August 9, 2016This very much agrees with my own observations. I think that shorter time spans probably capture regime changes more cleanly rather than getting confused by a variety of behaviours. This may be different if more complex models such as deep neural networks are used but they will probably present other problems. Anyway, many thanks for the well-written article.

## Robot Master

August 10, 2016Thanks for the reply, Tom. I agree with both your points. I am still very interested in applying deep neural nets to algo trading, particularly to streamline the feature engineering phase. But they do present their own unique challenges in their practical application. There is certainly a case for using simpler models, particularly if you can ensemble them together in a clever way.

## Mic

February 10, 2017I think that too… but in many cases, a short time span does not give enough information to your statistical tools: one can verify this point using Random Matrix Theory, for example.

Besides, for statistical estimators/algorithms you should provide them the ‘minimum’ amount of data such that they can work well, i.e. can reach a minimum accuracy (related to the convergence rate of the statistical estimate toward the ‘true’ value). If this minimum amount of data is too much for the financial applications, then it is hopeless…

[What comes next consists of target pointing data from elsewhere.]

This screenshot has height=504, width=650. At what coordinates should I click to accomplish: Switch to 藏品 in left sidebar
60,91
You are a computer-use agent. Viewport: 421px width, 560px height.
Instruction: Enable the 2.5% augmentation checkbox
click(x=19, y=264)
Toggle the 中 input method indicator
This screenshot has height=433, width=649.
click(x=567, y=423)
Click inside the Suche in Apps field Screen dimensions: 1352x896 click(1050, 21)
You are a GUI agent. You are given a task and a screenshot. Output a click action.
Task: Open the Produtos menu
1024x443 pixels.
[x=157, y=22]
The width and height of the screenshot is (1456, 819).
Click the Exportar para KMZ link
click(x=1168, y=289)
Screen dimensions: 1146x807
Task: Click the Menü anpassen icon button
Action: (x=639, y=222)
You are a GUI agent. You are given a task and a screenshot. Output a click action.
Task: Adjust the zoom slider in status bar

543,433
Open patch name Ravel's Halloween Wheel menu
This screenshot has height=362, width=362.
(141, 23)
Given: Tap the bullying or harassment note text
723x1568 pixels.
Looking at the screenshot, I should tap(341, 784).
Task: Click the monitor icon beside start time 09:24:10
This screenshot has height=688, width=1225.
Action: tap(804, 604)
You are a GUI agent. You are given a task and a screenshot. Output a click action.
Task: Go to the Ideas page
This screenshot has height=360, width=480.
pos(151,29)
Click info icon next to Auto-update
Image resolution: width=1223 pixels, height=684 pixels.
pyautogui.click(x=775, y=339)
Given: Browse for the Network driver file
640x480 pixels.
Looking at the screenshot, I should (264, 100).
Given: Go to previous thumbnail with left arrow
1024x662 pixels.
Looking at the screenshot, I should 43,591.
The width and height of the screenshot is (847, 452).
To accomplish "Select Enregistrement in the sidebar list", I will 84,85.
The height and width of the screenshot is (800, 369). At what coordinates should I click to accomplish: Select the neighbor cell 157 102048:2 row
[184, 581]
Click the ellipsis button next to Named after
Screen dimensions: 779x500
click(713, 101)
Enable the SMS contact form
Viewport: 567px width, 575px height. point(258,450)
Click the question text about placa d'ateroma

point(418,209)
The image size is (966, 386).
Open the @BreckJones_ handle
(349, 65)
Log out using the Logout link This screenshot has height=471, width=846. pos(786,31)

See for example Clustering Financial Time Series: How Long Is Enough? https://www.ijcai.org/Proceedings/16/Papers/367.pdf

## Kris Longmore

February 14, 2017Hey Mic, you raise a good point – it is certainly something of a balancing act between too much data and not enough to reach even a minimum accuracy. My personal experience suggests that it isn’t as black and white as your comment suggests – for example, a particular estimator may be accurate enough given the right amount of data for a certain period in time. Utilising this information in a practical way is quite tricky, but I wouldn’t call it hopeless.

Thanks for the link too. Will be sure to check it out.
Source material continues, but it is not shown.